The federal government has recommended Oklahoma issue a moratorium on oil and gas disposal wells in the state’s most seismically active areas, but it’s unlikely the state will act on it.
— SDFreePress.org (@SDFreePressorg) October 9, 2016
The story notes that the U.S. Environmental Protection Agency, in an annual review, recommended the Oklahoma Corporation Commission consider the moratorium. Many environmental advocates for years have called for complete or limited moratoriums on disposal wells, which scientists confirmed are triggering earthquakes along Oklahoma’s previously dormant fault lines. The moratorium for now, according to media reports, is recommended essentially for north-central and northwest Oklahoma. For the record, I’ve been among those calling for a complete moratorium.
Hydraulic fracturing, or fracking, is a process in which water laced with toxic chemicals is injected underground in rock formations to create fissures that then release oil and gas. The water is later injected by high pressure underground into what are known as wastewater injection or disposal wells, which have made Oklahoma one of the most seismically active places on the planet, according to scientists and data.
It’s important to note that the massive amount of water needed in fracking operations requires injection wells. Some industry officials have discussed recycling the water, but disposal wells are the most cost-effective way to deal with the water at this time. The point is that fracking here in Oklahoma can’t exist without injection wells. It’s all about fracking.
— E&E Publishing (@EEPublishing) October 7, 2016
Although regulators are quick to point out that the overall number of earthquakes has dropped in Oklahoma since 2015, they often fail to mention the decline may be due to diminished drilling and the diminished need for disposal wells because of low oil prices. Oklahoma also recently experienced its largest recorded earthquake—a 5.8-magnitude quake near Pawnee—on Sept. 3. That earthquake was felt by millions of people in Oklahoma and surrounding states.

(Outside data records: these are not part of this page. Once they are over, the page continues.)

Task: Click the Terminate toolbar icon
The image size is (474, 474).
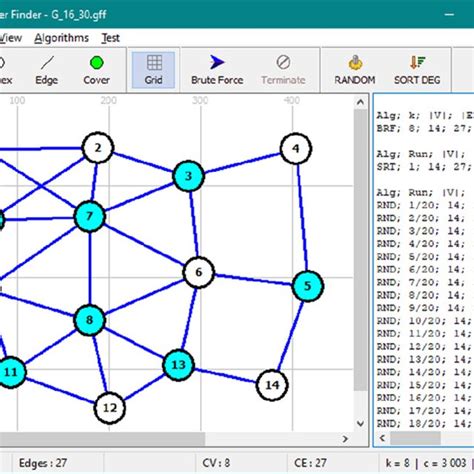Action: [x=283, y=70]
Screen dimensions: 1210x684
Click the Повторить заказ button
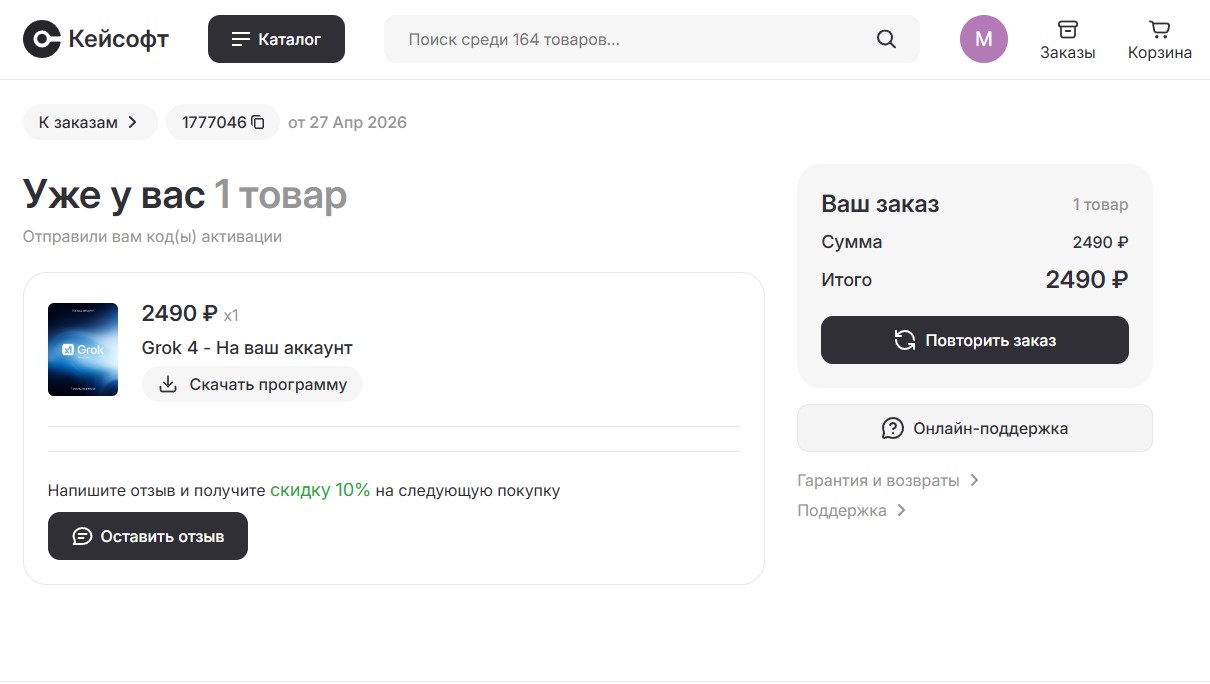tap(974, 340)
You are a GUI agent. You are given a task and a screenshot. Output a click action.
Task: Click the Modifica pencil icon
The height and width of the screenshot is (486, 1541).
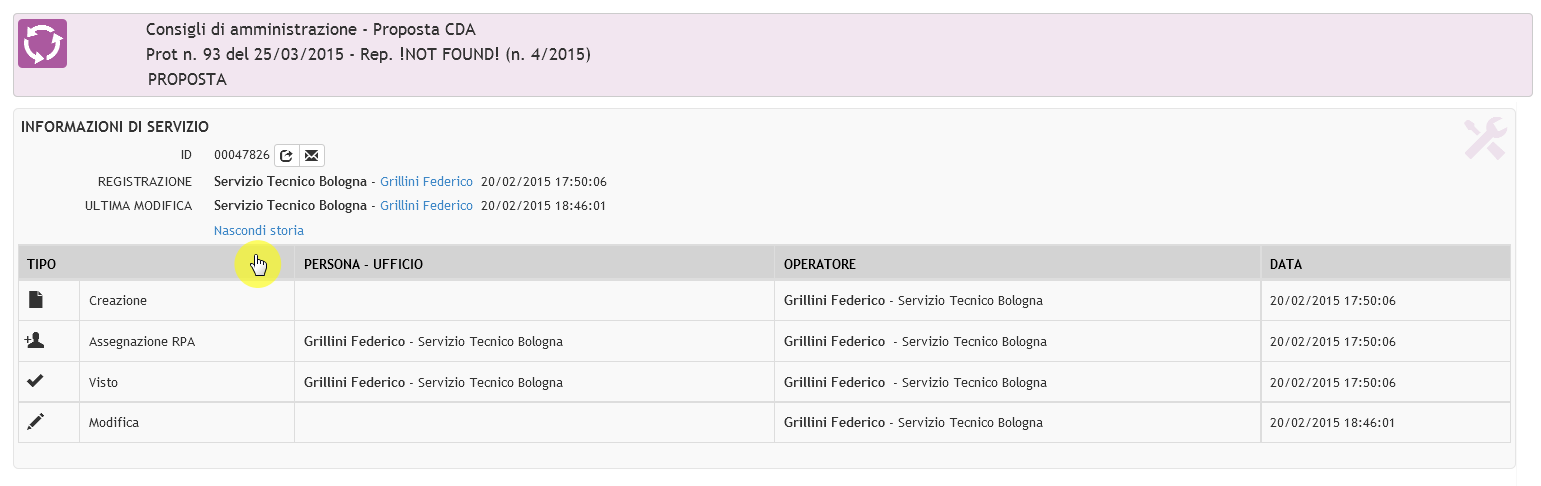pyautogui.click(x=35, y=422)
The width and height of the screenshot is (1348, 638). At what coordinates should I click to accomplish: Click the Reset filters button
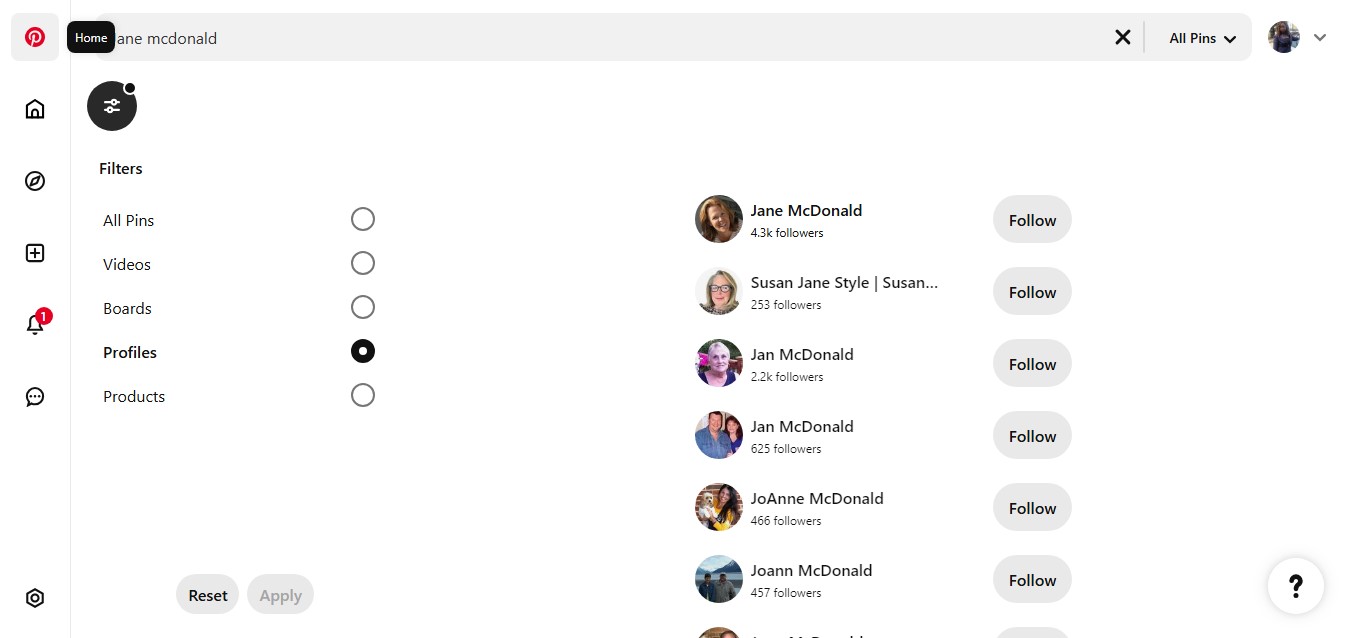(207, 594)
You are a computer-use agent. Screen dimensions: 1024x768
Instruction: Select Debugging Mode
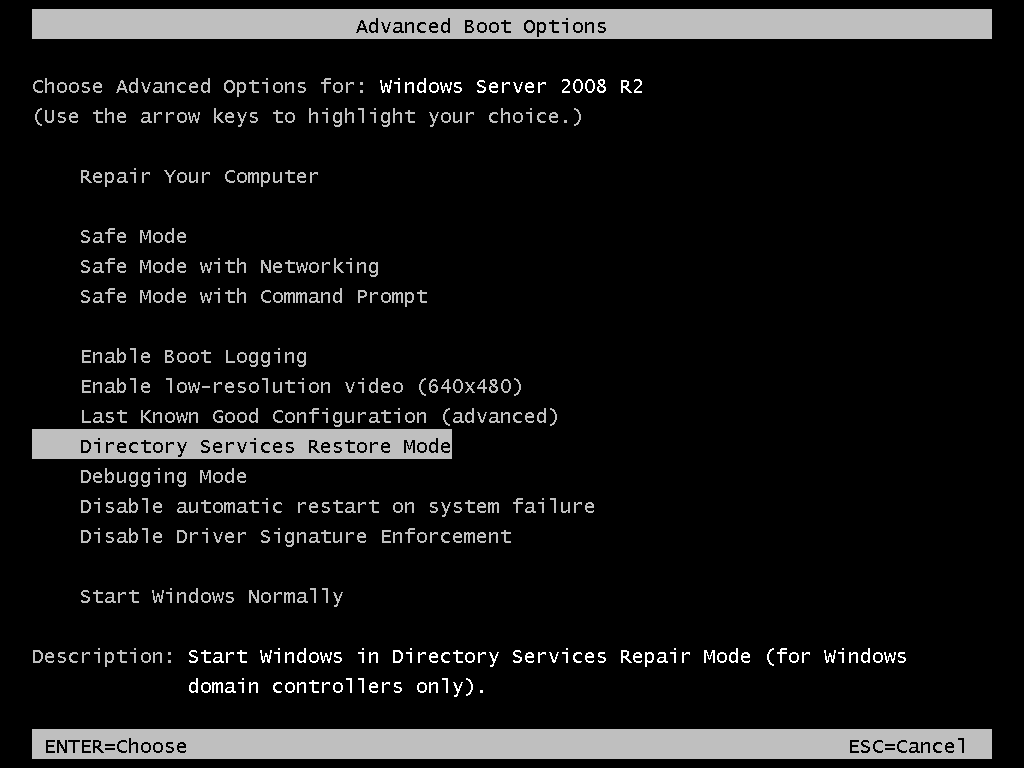coord(163,476)
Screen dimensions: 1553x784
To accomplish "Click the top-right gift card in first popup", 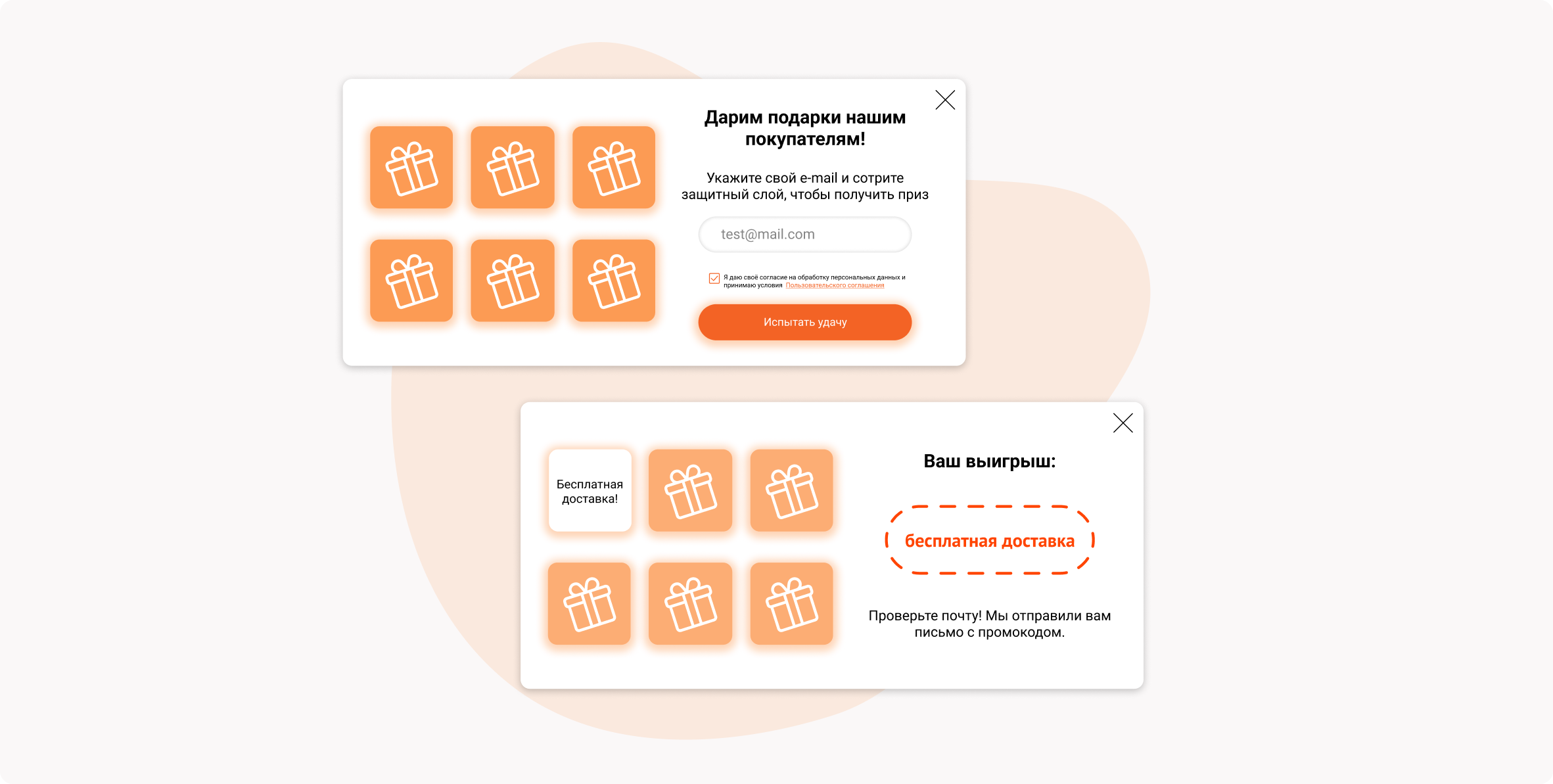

This has become not just an Oklahoma issue but a national and security issue as well. Why would people in other states put up with damage to their property because of fracking operations by oil and gas companies in another state? Cushing, Okla. is home to the world’s biggest oil storage facility, which has the potential to be damaged by quakes, creating vulnerability for our country’s military operations. As it stands now, to state the obvious, fighter jets can’t fly without fuel.
The EPA moratorium recommendation apparently doesn’t carry much weight, and one of the agency’s most vocal opponents, Oklahoma’s infamous global warming denier U.S. Sen. Jim Inhofe, a Republican, has already dismissed the idea along with at least one state industry official.
Environmental advocates here and elsewhere need to sustain their pressure on industry officials and regulators, but it seems likely only a major catastrophic earthquake, a successful lawsuit or more direct federal action will bring about a moratorium. Meanwhile, doomsday scenarios are not just fantasy.They need to be considered intelligently for the sake of Oklahomans, the nation and the world.